START SUPPLIED INFORMATION

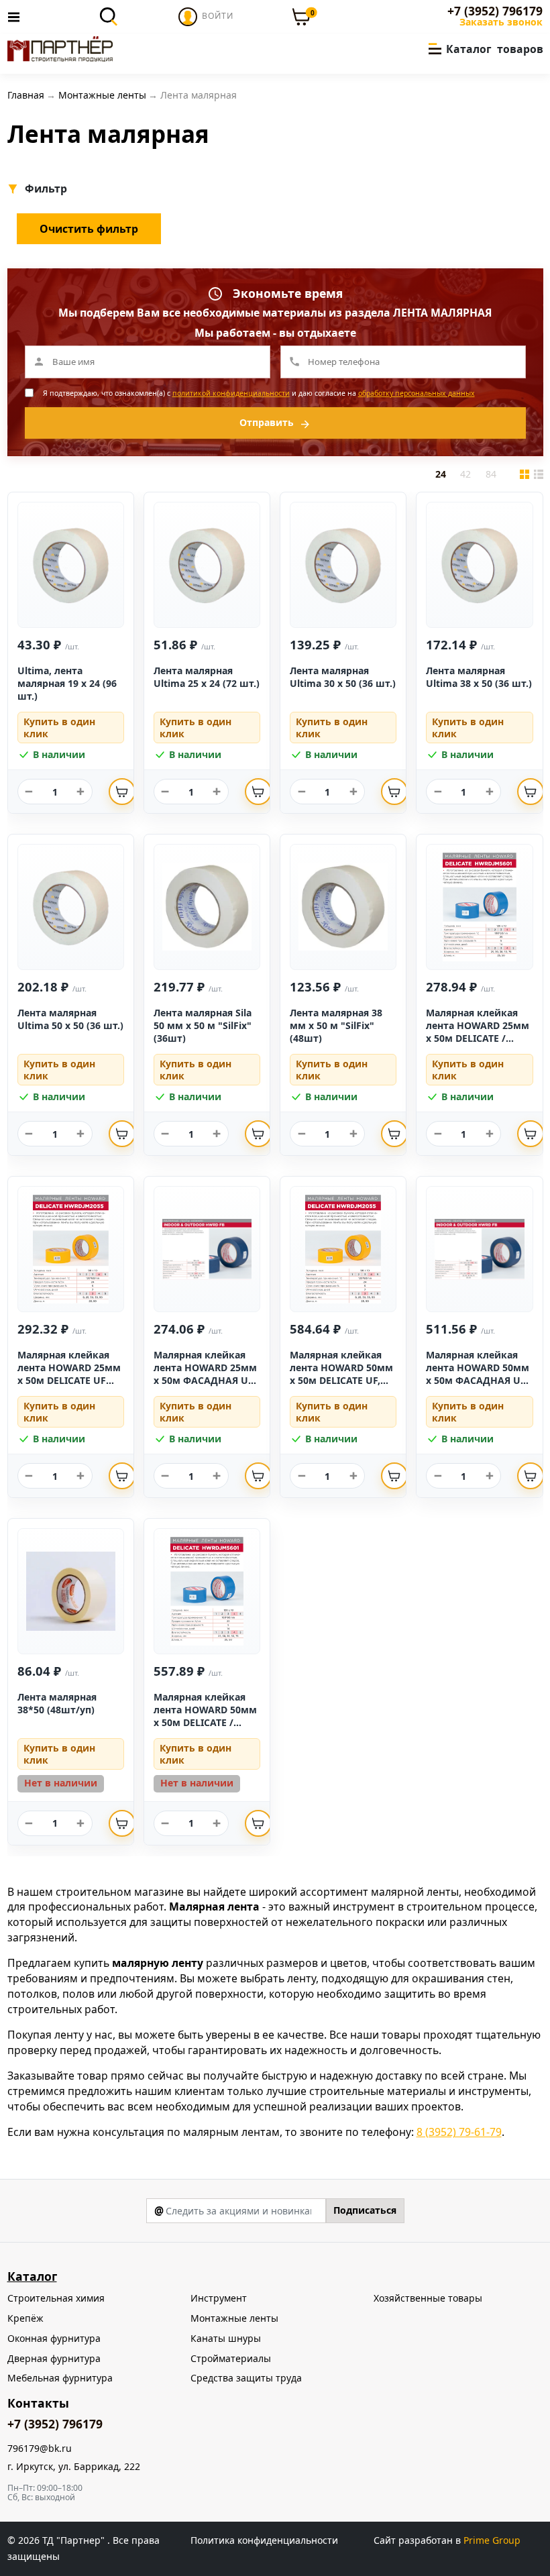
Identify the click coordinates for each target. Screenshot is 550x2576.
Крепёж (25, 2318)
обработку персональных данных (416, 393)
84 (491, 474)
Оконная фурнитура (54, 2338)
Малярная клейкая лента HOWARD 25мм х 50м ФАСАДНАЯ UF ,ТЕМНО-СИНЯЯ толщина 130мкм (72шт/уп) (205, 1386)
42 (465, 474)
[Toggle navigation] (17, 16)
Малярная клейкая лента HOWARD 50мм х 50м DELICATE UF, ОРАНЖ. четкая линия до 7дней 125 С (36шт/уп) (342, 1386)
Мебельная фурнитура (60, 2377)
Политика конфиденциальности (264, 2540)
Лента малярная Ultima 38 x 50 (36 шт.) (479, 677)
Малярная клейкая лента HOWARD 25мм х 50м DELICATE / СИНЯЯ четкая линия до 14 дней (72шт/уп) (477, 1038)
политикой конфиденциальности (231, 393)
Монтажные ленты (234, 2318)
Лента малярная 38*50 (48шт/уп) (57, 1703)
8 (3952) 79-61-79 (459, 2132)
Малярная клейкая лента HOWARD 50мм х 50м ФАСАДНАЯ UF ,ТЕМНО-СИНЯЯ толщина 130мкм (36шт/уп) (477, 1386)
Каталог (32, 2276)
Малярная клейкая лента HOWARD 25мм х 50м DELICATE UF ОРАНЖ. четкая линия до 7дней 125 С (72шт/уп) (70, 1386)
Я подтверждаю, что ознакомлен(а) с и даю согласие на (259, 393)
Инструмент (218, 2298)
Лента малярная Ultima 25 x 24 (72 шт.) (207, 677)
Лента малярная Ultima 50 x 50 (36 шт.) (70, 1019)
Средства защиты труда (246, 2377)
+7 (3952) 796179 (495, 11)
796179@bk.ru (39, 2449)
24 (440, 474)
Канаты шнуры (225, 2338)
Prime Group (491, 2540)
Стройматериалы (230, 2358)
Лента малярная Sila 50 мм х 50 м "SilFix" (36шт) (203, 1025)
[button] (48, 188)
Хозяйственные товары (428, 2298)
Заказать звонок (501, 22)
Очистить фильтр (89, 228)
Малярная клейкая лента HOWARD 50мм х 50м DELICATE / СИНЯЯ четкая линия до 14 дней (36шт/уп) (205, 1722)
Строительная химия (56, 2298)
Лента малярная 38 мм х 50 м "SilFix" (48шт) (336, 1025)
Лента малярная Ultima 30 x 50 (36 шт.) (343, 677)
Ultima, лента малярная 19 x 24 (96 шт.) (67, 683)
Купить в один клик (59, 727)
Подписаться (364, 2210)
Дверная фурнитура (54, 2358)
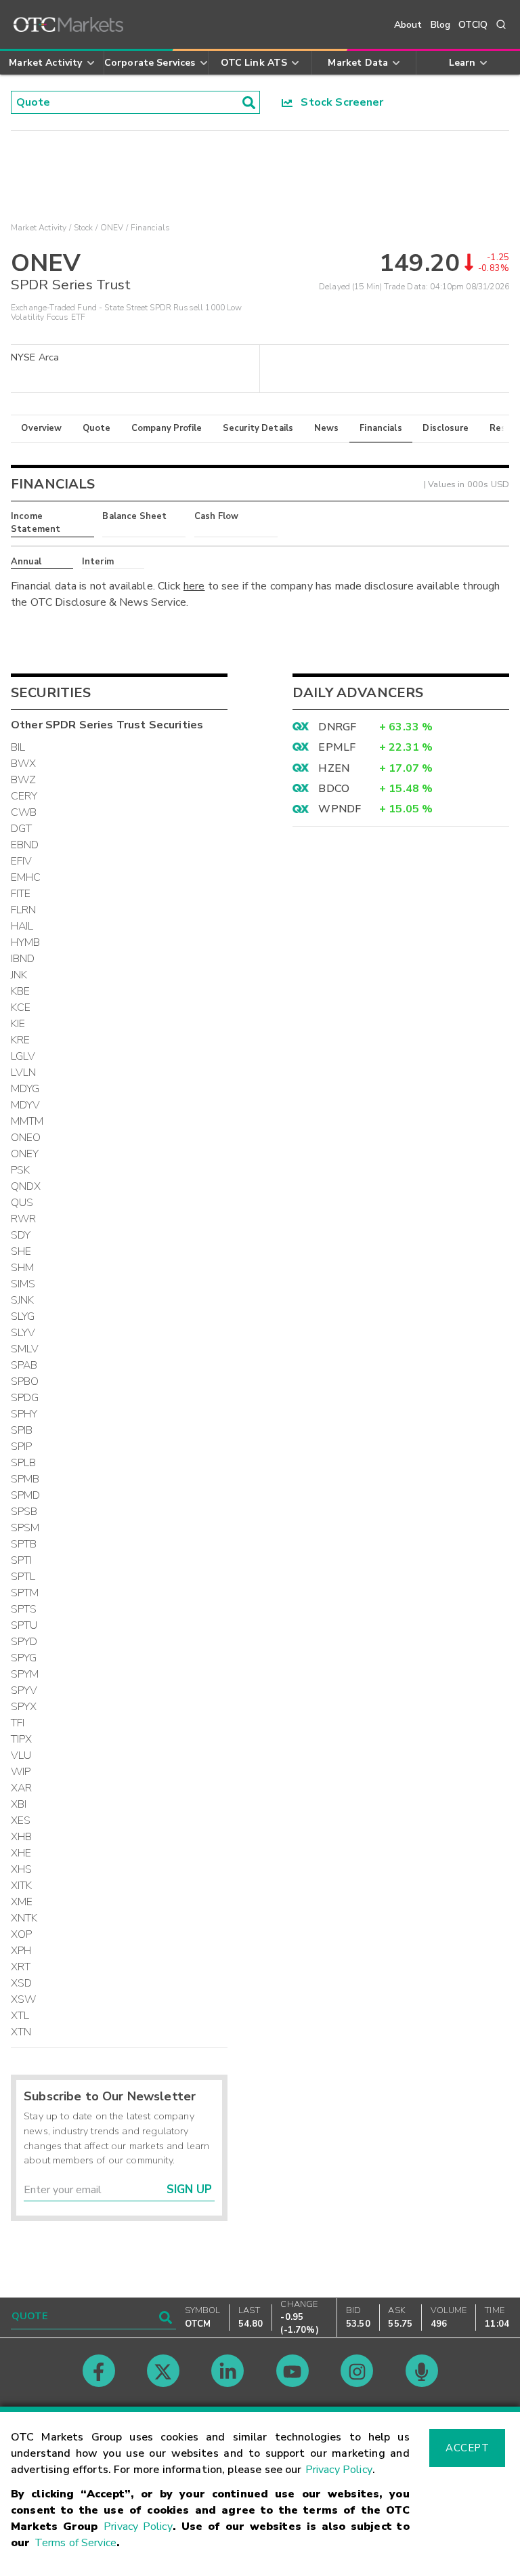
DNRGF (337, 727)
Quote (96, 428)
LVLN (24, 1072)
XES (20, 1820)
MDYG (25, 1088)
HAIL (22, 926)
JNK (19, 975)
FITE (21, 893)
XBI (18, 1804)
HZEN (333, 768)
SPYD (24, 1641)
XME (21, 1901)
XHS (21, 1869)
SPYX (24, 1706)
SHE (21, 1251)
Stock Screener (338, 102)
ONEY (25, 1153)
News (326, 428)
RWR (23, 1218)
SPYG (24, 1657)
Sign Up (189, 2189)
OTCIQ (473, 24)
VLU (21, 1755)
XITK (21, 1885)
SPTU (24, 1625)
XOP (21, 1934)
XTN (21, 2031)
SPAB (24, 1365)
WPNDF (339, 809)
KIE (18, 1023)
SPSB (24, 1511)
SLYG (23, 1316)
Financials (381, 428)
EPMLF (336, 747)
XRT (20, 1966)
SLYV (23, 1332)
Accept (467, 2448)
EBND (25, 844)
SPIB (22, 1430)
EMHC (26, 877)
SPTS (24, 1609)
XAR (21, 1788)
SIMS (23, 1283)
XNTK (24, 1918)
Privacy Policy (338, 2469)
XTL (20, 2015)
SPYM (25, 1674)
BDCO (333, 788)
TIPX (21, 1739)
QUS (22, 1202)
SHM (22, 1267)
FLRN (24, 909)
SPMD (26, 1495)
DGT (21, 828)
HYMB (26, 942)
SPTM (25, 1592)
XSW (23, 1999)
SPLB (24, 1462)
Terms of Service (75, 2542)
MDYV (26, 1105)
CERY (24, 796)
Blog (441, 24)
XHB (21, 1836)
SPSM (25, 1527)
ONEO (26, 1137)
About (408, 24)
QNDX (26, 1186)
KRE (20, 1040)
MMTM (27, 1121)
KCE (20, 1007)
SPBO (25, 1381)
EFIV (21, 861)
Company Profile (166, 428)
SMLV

END SUPPLIED INFORMATION

Reading through the preceding records, tally each line that holds the word "конфиденциальности" and give the tally by itself.

• ANSWER BELOW: 2